- Jennifer Middleton, MD, MPH
Two recent studies challenge the premise that adults at increased risk of cardiovascular disease (CVD) should take a daily aspirin. More specifically, the United States Preventive Services Task Force (USPSTF) currently recommends that adults aged 50-59 with a 10-year risk of CVD of at least 10% take a daily low-dose aspirin. One of the studies published earlier this week, however, found no benefit to daily aspirin use regarding primary prevention of CVD but did find an increased risk of gastrointestinal (GI) bleeding; the other study found that aspirin did decrease the risk of initial CVD events in its participants with diabetes but it also, again, increased the risk of GI bleeding.
The first study, the ARRIVE study, enrolled over 12,000 participants across several countries (most participants came from the United Kingdom, Germany, and Poland) deemed to be at "moderate" risk of CVD based on a lengthy list of criteria that resulted in a mean ASCVD risk score for participants of approximately 17%. Participants were randomized into either the aspirin (100 mg of enteric-coated aspirin a day) group or the placebo group and were followed for an average of 5 years. The researchers' primary outcome was a composite of first occurrence of cardiovascular death, myocardial infarction, unstable angina, stroke, or transient ischemic attack. There was no difference in the rate of these events between the aspirin and the placebo groups (hazard ratio 0.96; 95% confidence interval [0.81-1.13]), but the aspirin group had a higher rate of GI bleeding events (hazard ratio 2.11; 95% confidence interval [1.36-3.28]).
Interestingly, though the mean ASCVD risk score for enrolled participants was 17.3-17.4%, the rate of CVD events that actually occurred among participants was much lower; only 4.29-4.48% of participants had a CVD event during this study. The researchers attribute this difference to good management of non-acute CVD symptoms and note this trial was intentionally "pragmatic" in this regard, though they do also concede that "risk calculators developed with older data might overestimate risk in current practice." Concerns about the ASCVD risk score's propensity to inflate CVD risk are not new and have even been acknowledged within the cardiology community. Unfortunately, as the USPSTF notes in their statement, "although concerns have been raised about the equations’ potential to overpredict risk and their moderate discrimination, they are the only U.S.-based, externally validated equations that report risk as a combination of cerebrovascular and CHD events."
The second study, the ASCEND study, enrolled over 15,000 participants across the United Kingdom with diabetes but without known CVD and randomized them into daily aspirin (100 mg of aspirin a day) or placebo groups. Participants were followed for an average of 7.4 years. Unlike the ARRIVE study, the ASCEND researchers found that CVD events were decreased in the aspirin group (relative risk 0.88; 95% confidence interval [0.79-0.97]), but, similar to ARRIVE, GI events were increased in the aspirin group (relative risk 1.29; 95% confidence interval [1.09-1.52]). The researchers concluded that "[t]he absolute benefits were largely counterbalanced by the bleeding hazard." Additionally, "91 patients would need to be treated to avoid a serious vascular event over a period of 7.4 years, and 112 to cause a major bleeding event."

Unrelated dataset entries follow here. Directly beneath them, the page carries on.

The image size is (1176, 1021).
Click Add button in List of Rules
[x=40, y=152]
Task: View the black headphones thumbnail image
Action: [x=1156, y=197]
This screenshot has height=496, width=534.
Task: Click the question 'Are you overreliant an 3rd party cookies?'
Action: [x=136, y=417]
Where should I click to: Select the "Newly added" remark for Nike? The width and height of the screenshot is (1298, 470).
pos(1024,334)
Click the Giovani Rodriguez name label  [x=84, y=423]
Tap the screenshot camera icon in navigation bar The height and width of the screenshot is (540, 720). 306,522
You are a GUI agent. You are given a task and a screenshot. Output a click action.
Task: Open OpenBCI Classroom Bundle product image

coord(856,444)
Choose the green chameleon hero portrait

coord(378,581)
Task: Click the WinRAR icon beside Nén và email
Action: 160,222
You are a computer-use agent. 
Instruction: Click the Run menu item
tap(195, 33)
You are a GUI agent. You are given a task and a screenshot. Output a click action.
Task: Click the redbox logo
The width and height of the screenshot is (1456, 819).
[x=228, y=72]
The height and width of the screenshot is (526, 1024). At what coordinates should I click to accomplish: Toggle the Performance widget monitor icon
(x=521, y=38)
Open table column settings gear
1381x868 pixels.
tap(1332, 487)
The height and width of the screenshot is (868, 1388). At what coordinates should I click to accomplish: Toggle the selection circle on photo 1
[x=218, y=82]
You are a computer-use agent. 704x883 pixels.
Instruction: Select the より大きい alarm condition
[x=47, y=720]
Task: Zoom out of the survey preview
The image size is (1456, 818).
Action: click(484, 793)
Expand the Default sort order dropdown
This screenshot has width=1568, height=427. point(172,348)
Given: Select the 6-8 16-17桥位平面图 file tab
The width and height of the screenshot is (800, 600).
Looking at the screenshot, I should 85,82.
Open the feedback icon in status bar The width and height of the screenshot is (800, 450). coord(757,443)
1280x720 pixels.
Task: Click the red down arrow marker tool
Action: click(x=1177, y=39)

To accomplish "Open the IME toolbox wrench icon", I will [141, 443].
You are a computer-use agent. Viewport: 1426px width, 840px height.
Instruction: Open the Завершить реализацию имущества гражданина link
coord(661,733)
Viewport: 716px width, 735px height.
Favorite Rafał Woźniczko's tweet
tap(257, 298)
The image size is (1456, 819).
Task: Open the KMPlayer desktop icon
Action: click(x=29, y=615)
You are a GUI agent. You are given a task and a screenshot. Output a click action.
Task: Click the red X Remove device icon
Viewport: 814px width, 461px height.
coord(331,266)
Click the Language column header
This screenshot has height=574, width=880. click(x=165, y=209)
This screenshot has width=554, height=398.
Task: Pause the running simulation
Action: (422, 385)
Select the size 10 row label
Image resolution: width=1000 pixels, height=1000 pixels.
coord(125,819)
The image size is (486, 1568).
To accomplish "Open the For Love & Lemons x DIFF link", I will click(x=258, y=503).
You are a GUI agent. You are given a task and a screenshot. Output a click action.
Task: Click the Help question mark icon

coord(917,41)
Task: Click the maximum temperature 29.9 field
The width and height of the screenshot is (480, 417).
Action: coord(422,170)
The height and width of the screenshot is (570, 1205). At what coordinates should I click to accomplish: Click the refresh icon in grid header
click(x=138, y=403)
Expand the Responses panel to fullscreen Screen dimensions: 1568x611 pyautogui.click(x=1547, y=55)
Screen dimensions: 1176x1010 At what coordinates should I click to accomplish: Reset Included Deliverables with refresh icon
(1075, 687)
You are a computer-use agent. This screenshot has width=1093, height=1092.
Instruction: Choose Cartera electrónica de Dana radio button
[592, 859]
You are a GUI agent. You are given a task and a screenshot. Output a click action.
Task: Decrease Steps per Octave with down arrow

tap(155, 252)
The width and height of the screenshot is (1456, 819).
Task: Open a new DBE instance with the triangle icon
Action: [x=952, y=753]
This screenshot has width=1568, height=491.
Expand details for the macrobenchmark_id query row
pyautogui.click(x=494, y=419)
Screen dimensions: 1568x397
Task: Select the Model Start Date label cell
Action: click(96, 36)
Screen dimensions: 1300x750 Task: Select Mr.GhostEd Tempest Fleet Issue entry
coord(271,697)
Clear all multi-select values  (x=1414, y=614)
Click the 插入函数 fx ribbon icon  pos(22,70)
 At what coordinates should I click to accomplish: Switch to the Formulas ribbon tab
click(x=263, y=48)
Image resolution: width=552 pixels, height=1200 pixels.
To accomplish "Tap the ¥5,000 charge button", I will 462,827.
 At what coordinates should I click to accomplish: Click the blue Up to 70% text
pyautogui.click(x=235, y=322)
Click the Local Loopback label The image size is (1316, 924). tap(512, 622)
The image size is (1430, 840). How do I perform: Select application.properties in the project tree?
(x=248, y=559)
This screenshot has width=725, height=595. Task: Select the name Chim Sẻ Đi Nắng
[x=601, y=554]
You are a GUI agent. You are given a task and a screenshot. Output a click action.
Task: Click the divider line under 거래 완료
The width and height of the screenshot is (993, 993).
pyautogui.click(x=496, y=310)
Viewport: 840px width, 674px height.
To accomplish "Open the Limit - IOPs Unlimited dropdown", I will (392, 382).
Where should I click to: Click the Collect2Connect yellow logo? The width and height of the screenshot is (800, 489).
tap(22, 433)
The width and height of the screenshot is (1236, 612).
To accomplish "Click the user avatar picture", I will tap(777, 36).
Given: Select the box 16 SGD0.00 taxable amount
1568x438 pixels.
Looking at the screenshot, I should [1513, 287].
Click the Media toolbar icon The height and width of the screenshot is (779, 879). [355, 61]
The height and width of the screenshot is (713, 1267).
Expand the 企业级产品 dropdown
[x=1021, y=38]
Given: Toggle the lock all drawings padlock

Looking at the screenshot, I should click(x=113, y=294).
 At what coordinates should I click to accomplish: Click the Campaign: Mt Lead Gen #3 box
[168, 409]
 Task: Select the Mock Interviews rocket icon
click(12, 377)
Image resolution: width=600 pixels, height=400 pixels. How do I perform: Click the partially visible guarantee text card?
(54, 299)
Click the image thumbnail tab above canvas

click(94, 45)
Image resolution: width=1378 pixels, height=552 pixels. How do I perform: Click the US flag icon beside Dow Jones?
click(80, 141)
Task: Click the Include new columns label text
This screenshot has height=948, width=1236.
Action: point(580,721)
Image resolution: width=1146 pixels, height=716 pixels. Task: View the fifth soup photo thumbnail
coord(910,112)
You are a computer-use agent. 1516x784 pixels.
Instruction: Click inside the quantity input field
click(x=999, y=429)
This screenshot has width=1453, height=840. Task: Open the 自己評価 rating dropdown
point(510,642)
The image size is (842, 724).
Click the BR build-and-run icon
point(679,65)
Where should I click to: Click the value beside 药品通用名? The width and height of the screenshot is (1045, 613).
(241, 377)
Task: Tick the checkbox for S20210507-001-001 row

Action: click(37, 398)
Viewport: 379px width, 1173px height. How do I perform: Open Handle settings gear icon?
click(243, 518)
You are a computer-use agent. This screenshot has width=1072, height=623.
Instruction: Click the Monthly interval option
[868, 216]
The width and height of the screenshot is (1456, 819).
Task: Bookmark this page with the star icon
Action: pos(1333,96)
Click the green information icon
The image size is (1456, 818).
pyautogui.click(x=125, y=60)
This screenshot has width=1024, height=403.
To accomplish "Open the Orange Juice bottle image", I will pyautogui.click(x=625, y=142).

Both of these studies looked at relatively high risk populations for CVD and had a large number of participants. The ARRIVE study's participants did not have diabetes, while the ASCEND study's participants did. Both groups of researchers, however, came to the same conclusion: the risks of taking daily aspirin for primary prevention of CVD outweigh any possible benefit.
Dr. Lin and I have both previously written about aspirin as primary prevention on the blog, and you can count on AFP to continue bringing you the latest evidence to inform your practice. Will these new studies change your recommendations about aspirin for primary prevention of CVD?